Bolton spricht von bedeutsamer Entscheidung
Trumps Regierung wirft dem Iran vor, nach Atomwaffen zu streben und in mehreren Ländern des Nahen Ostens Terrororganisationen zu unterstützen. Zwar hat Trump mehrmals erklärt, er sei wie im Falle Nordkoreas bereit, mit den Iranern zu verhandeln. Die Beilegung der Differenzen zwischen beiden Ländern dürfte durch die Sanktionierung des als moderat geltenden Chefdiplomaten Sarif aber nochmals schwieriger geworden sein.

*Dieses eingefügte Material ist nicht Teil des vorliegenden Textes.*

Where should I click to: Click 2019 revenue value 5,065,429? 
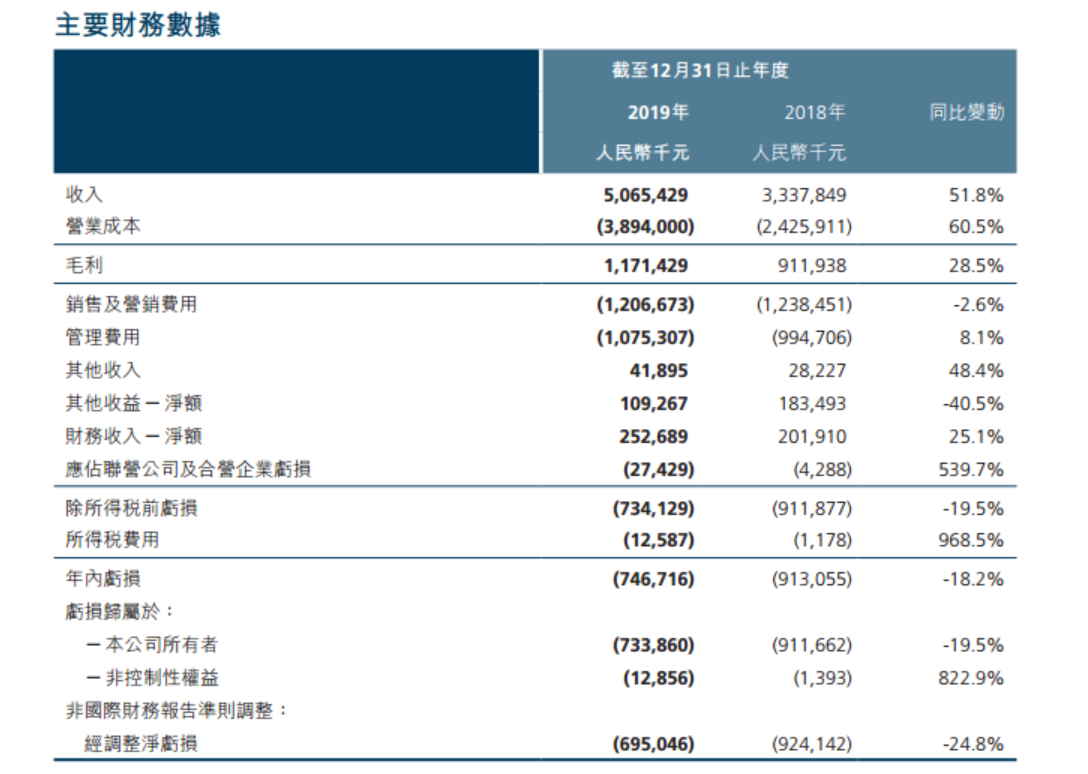point(645,195)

Irans Außenminister reagiert prompt
Der iranische Außenminister reagierte prompt auf die Sanktionen und bezeichnete sie auf Twitter als wirkungslos. Er und seine Familie hätten keinerlei Besitz außerhalb des Irans. "Danke, dass sie mich als so eine große Bedrohung ihrer Agenda wahrnehmen", fügte er sarkastisch hinzu. Die Begründung der US-Regierung für die Sanktionen sei, dass er der wichtigste Sprecher des Irans auf der Weltbühne sei. "Ist die Wahrheit wirklich so schmerzhaft?", fragte er auf Twitter.

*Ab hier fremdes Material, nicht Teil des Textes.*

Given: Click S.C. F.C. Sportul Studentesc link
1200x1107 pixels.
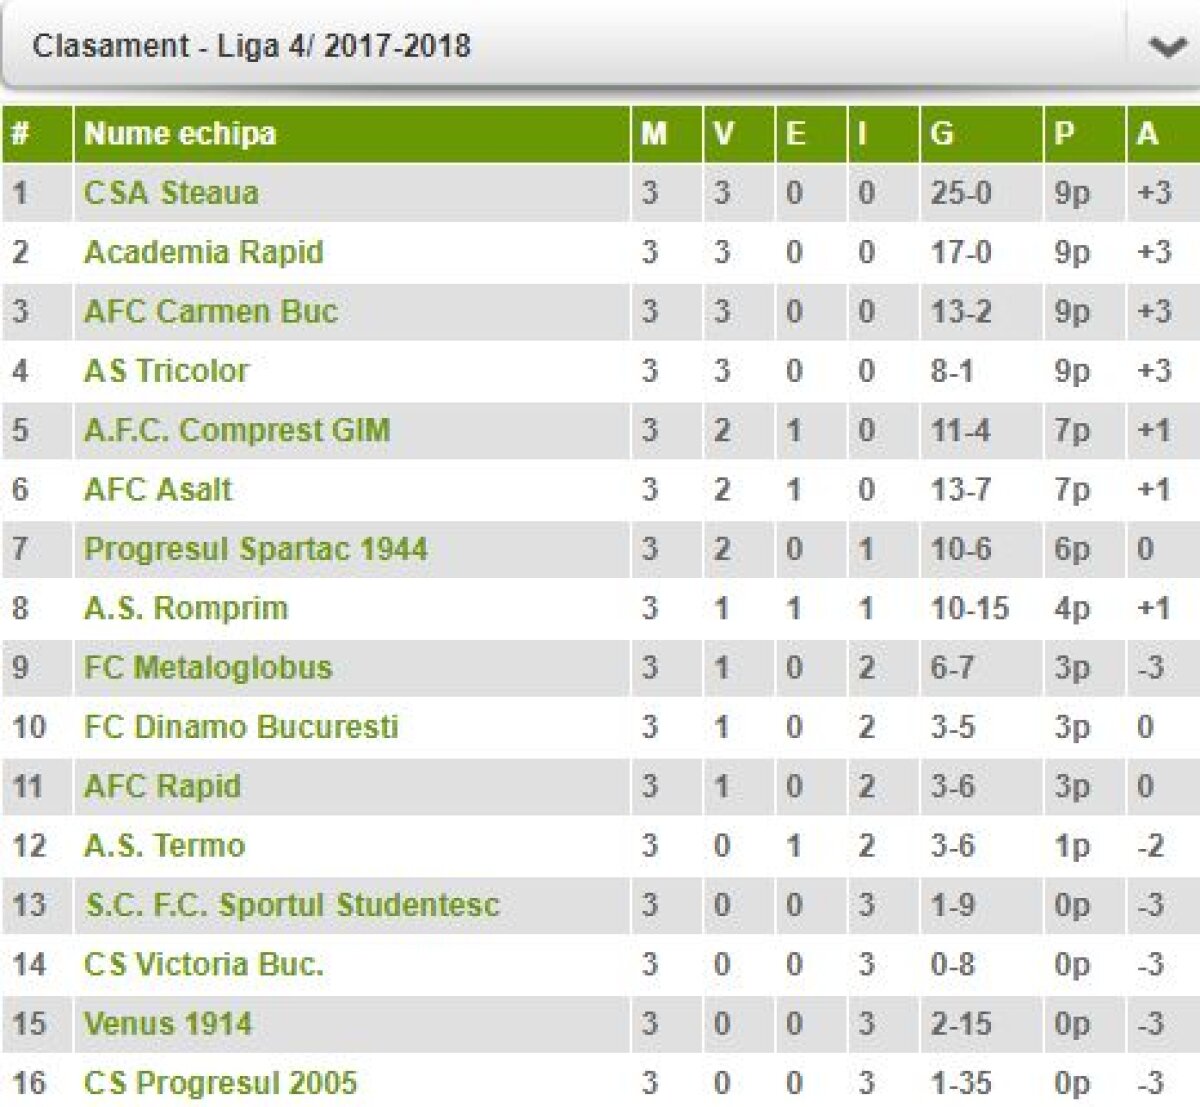Looking at the screenshot, I should point(292,905).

Im Juni hatten die USA bereits Sanktionen gegen Irans obersten Führer Chamenei und mehrere hochrangige Angehörige der Revolutionsgarden verhängt. Schon damals kündigte die Regierung an, auch Sarif auf die Sanktionsliste setzen zu wollen.
Aus Regierungskreisen in Washington verlautete, Sarif könne weiterhin zum Sitz der Vereinten Nationen in New York reisen. Die Vereinigten Staaten würden sich an ihre Verpflichtungen unter den entsprechenden UN-Vereinbarungen halten.

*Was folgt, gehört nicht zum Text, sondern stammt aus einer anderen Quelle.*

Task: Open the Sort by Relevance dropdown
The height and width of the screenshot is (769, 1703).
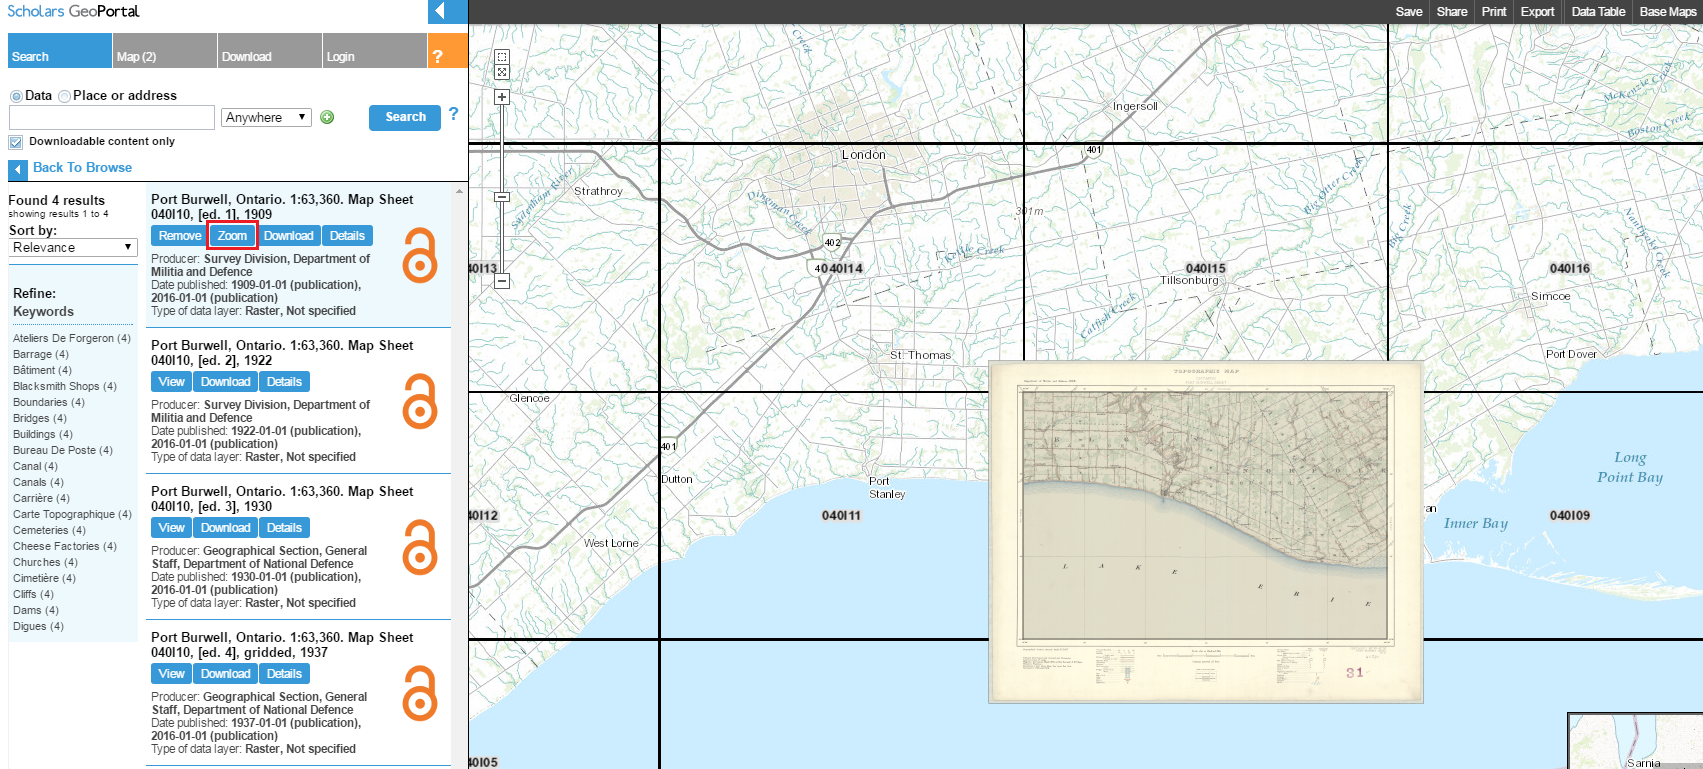Action: point(72,247)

Trotz des jüngsten Affronts wird die US-Regierung die internationale Kooperation zu zivilen Atomprojekten im Iran vorläufig weiter in Grenzen erlauben. Eine entsprechende Ausnahmegenehmigung wurde laut Bolton erneut um 90 Tage verlängert - wie zuletzt im Mai. Dabei geht es um Projekte an den iranischen Atomanlagen Arak, Fordow und Buschehr. Somit können Russland und europäische Staaten dort weiter mit dem Iran kooperieren - mit dem Ziel, den nicht-militärischen Charakter der Aktivitäten vor Ort sicherzustellen. Die Aktivitäten würden täglich und "sehr, sehr genau" überwacht, sagte Bolton dem Nachrichtensender Fox Business.
USA waren einseitig aus dem Atomdeal ausgestiegen
Die USA waren im Mai 2018 einseitig aus dem Atomdeal ausgestiegen. Mit harten Sanktionen gegen den iranischen Öl- und Bankensektor wollen sie die Führung in Teheran seitdem dazu zwingen, einem neuen Atomabkommen mit härteren Auflagen zuzustimmen. Der Ölsektor ist die Haupteinnahmequelle des Landes. Das Atomabkommen soll die Islamische Republik davon abhalten, Nuklearwaffen zu entwickeln.
Sarif gilt als einer der Architekten der Vereinbarung. Der in Teheran geborene Diplomat hat in San Francisco studiert, besitzt einen Doktortitel in Politologie von der Universität Denver und spricht perfekt Englisch. Außerdem war er von 2002 bis 2007 Botschafter bei den Vereinten Nationen in New York, wo er schon damals mehrere inoffizielle Treffen mit US-Politikern hatte.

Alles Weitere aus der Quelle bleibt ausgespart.